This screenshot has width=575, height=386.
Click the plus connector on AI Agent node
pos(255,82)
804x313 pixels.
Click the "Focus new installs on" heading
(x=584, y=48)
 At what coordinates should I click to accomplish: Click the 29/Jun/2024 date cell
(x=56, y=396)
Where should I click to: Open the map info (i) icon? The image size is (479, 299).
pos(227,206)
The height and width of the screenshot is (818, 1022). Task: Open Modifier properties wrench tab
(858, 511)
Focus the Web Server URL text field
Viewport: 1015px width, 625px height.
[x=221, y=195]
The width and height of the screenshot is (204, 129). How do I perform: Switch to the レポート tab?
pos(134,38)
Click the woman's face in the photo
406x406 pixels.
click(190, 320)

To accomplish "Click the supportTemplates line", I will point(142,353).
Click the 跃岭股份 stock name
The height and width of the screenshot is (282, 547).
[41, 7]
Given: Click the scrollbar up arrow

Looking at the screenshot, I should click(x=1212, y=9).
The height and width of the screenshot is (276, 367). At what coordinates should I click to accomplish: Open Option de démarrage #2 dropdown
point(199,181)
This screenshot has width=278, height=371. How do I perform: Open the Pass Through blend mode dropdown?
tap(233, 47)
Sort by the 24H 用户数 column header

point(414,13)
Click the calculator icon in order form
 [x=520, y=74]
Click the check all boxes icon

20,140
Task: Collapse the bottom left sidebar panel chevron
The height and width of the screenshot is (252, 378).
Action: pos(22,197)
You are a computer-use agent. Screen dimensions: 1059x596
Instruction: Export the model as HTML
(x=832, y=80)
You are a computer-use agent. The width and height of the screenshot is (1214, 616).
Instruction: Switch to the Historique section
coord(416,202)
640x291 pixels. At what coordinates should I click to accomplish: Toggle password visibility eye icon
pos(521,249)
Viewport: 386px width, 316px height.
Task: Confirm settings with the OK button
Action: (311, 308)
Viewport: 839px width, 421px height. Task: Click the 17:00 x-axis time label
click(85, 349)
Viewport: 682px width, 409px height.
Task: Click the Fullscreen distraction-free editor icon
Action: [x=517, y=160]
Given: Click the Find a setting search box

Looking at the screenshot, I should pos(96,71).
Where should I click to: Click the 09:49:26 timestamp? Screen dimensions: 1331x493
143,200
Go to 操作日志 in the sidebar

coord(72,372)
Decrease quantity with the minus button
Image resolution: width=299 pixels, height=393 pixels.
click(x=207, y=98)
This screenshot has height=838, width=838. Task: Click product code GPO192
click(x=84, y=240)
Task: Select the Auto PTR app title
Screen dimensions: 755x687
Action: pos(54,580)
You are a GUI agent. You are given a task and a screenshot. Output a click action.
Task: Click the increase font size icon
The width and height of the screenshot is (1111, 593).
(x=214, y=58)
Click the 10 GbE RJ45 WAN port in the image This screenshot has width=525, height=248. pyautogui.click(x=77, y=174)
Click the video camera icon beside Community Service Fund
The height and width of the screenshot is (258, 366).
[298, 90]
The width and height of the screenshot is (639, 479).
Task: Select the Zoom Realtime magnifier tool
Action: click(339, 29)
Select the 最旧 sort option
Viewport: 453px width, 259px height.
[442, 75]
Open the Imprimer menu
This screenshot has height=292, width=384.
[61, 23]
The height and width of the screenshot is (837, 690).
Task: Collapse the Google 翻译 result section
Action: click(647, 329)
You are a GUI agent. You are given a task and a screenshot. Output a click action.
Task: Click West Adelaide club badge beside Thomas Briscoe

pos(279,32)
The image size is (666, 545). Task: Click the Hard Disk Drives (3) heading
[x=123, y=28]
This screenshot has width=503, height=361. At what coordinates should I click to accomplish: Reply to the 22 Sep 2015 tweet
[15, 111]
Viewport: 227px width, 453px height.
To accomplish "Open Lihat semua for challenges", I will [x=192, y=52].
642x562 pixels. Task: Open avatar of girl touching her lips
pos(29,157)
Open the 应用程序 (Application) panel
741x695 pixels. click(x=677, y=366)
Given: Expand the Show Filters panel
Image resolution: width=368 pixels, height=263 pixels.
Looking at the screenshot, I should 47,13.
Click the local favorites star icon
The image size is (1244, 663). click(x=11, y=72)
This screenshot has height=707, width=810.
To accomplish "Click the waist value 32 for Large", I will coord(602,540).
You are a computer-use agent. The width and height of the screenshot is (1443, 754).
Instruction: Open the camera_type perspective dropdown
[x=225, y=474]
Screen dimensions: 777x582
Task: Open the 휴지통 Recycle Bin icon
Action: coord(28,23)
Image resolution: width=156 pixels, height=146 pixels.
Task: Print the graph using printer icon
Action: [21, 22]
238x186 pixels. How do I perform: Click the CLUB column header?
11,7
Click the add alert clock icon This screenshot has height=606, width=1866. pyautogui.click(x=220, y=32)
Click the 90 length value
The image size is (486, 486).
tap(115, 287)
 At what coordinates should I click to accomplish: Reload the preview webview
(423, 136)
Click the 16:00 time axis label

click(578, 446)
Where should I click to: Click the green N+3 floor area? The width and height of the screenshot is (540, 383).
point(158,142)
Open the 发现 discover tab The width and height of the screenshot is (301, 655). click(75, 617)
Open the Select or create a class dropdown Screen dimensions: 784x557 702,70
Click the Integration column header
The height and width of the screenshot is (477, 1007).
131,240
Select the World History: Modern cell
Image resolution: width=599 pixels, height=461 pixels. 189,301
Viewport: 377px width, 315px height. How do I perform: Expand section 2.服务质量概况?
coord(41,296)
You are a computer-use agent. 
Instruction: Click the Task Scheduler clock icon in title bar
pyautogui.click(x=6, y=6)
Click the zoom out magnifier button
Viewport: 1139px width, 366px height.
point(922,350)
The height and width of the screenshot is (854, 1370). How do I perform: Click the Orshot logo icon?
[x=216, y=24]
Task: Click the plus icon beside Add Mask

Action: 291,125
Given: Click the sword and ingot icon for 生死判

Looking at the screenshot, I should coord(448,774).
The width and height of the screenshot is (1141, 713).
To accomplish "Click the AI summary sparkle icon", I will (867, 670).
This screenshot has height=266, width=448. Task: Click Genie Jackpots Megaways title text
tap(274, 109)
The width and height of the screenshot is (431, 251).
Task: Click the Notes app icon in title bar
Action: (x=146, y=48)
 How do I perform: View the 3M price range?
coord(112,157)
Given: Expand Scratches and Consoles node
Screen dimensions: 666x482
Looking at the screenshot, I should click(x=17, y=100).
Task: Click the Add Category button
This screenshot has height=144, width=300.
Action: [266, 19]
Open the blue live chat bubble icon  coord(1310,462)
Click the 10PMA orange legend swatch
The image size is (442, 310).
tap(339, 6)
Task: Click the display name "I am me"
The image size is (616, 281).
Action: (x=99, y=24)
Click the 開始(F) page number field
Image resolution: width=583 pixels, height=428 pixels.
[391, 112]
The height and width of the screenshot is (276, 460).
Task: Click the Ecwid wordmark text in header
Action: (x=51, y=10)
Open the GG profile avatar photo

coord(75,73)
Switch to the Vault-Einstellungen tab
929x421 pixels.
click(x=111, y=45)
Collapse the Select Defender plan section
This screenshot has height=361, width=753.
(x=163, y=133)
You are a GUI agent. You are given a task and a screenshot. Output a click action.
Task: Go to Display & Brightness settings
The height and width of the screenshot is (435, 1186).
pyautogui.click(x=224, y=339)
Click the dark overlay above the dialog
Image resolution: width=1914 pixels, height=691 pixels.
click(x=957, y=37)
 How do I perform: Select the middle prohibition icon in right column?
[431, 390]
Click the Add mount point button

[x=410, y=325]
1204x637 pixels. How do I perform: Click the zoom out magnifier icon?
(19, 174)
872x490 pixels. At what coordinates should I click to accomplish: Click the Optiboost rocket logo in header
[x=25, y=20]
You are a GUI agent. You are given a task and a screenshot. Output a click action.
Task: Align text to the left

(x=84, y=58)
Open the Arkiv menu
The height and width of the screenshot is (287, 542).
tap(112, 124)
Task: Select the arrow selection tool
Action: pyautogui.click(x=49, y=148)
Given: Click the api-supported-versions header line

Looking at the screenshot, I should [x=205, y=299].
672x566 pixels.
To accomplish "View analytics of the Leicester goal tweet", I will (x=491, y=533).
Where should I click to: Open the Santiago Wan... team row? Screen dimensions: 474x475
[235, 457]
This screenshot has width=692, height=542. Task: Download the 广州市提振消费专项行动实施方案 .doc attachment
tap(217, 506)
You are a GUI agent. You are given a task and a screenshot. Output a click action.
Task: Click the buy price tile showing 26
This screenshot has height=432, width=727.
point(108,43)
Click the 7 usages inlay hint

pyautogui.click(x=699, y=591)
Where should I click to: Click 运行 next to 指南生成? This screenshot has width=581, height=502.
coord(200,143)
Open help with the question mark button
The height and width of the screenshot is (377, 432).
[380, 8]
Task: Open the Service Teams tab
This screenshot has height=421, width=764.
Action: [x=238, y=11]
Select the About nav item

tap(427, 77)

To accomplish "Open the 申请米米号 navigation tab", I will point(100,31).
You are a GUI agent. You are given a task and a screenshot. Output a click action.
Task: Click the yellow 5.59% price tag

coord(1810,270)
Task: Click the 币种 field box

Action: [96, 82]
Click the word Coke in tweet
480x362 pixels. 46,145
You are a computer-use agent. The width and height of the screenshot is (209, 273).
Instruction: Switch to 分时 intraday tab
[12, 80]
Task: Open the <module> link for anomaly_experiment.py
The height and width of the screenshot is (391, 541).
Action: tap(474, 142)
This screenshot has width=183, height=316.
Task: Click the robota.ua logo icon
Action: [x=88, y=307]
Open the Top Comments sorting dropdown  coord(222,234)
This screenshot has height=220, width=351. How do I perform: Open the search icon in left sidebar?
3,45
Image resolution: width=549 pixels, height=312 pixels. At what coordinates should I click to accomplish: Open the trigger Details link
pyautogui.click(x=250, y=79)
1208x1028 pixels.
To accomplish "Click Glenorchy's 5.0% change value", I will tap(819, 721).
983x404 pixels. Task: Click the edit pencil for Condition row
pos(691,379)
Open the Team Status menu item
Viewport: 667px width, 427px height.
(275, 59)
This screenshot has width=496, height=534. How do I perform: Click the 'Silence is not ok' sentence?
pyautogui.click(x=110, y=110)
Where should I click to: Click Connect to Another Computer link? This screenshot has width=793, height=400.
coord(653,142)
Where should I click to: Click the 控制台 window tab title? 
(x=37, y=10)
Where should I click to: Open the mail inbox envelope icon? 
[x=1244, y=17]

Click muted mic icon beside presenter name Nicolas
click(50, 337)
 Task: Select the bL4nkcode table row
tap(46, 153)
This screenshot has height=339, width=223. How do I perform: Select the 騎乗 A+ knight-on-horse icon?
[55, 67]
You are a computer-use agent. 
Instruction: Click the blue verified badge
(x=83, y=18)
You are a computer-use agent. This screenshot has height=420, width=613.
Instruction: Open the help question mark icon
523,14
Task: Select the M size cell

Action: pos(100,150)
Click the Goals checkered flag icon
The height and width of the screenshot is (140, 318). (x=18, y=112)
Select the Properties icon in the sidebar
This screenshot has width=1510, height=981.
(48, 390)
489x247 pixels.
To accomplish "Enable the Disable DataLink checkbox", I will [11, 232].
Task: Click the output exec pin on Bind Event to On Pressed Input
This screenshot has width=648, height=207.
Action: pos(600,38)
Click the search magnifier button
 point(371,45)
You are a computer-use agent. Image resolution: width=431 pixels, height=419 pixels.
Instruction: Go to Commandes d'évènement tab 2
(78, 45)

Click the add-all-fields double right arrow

==========

= ABOUT THIS EXERCISE =
In the material above, transcribe exactly the lines beginning at the one with "Given: Click the sword and ingot icon for 生死判" and ending at the one with "Task: Click the display", both included.

= ANSWER TO THE EXERCISE =
Given: Click the sword and ingot icon for 生死判

Looking at the screenshot, I should coord(448,774).
The width and height of the screenshot is (1141, 713).
To accomplish "Click the AI summary sparkle icon", I will (867, 670).
This screenshot has height=266, width=448. Task: Click Genie Jackpots Megaways title text
tap(274, 109)
The width and height of the screenshot is (431, 251).
Task: Click the Notes app icon in title bar
Action: (x=146, y=48)
 How do I perform: View the 3M price range?
coord(112,157)
Given: Expand Scratches and Consoles node
Screen dimensions: 666x482
Looking at the screenshot, I should click(x=17, y=100).
Task: Click the Add Category button
This screenshot has height=144, width=300.
Action: [266, 19]
Open the blue live chat bubble icon  coord(1310,462)
Click the 10PMA orange legend swatch
The image size is (442, 310).
tap(339, 6)
Task: Click the display name "I am me"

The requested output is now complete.